The failure to address the concerns of Burma’s ethnic groups lies at the heart of Burma’s problems. Burma’s ethnic minorities have been struggling for ethnic and political rights for decades as successive dictators in Burma have pursued a policy of ‘Burmanisation’, which ranges from repressing the teaching of ethnic history, language and culture, to military attacks against civilians.
Lack of a reliable census makes it impossible to more than roughly estimate the composition of Burma’s ethnic mosaic or its total population. Some experts suggest existing population data is skewed to exaggerate the number of Burman, who are the largest single ethnic group. According to available statistics, they comprise about two-thirds of Burma’s approximately 50 million people, and dominate the army and government. Most of Burma’s ethnic minorities inhabit areas along the country’s mountainous frontiers. Karen and Shan groups comprise about 10% each, while Akha, Chin, Chinese, Danu, Indian, Kachin, Karenni, Kayan, Kokang, Lahu, Mon, Naga, Palaung, Pao, Rakhine, Rohingya, Tavoyan, and Wa peoples each constitute 5% or less of the population.
Burma has experienced a long history of migration and conflict among various ethnic groups along fluid frontiers, which were finally fixed only during British imperial rule from the 1820s to 1948. Under British control, diverse peoples far from Rangoon were brought under at least nominal central administration. Yet many areas remained effectively self-ruled, with only a thin veneer of imperial oversight. During World War II, while many Burman joined Japanese forces, many minority ethnic groups remained loyal to Britain. This reflected a genuine desire for independence on the part of both groups; Burmans struggling to be free of the British colonial yoke, and ethnic minorities wishing to escape Burman domination.

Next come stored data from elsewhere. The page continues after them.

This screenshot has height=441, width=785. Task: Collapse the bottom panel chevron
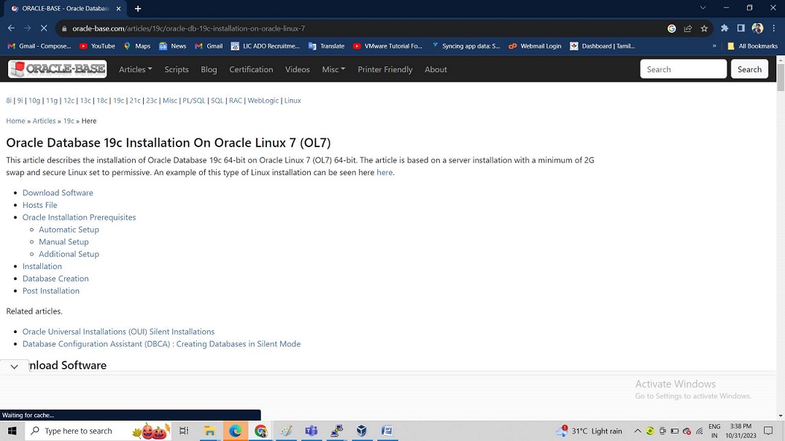point(14,367)
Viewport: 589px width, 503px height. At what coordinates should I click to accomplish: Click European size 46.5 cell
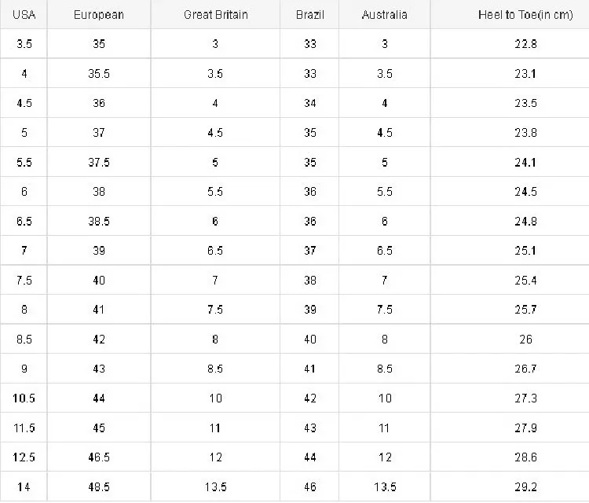(99, 457)
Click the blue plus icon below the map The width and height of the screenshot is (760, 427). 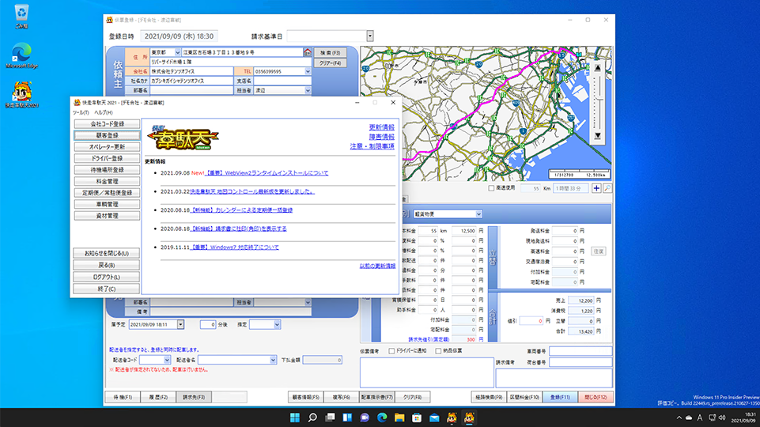[596, 189]
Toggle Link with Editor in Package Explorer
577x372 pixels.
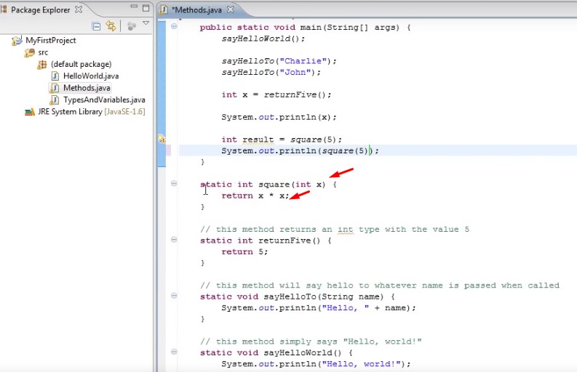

The Union of Burma became independent in I948 only after extensive negotiations led by General Aung San, who convinced most ethnic minority groups to join the new union. The Panglong Agreement of 1947 outlined minority rights and specifically gave the Shan and Karenni peoples the option to secede from the union a decade after independence. Yet these constitutional guarantees were never fully respected. Almost immediately upon independence, Burma was thrown into a series of brutal ethnic wars that have continued with varying intensity to this day.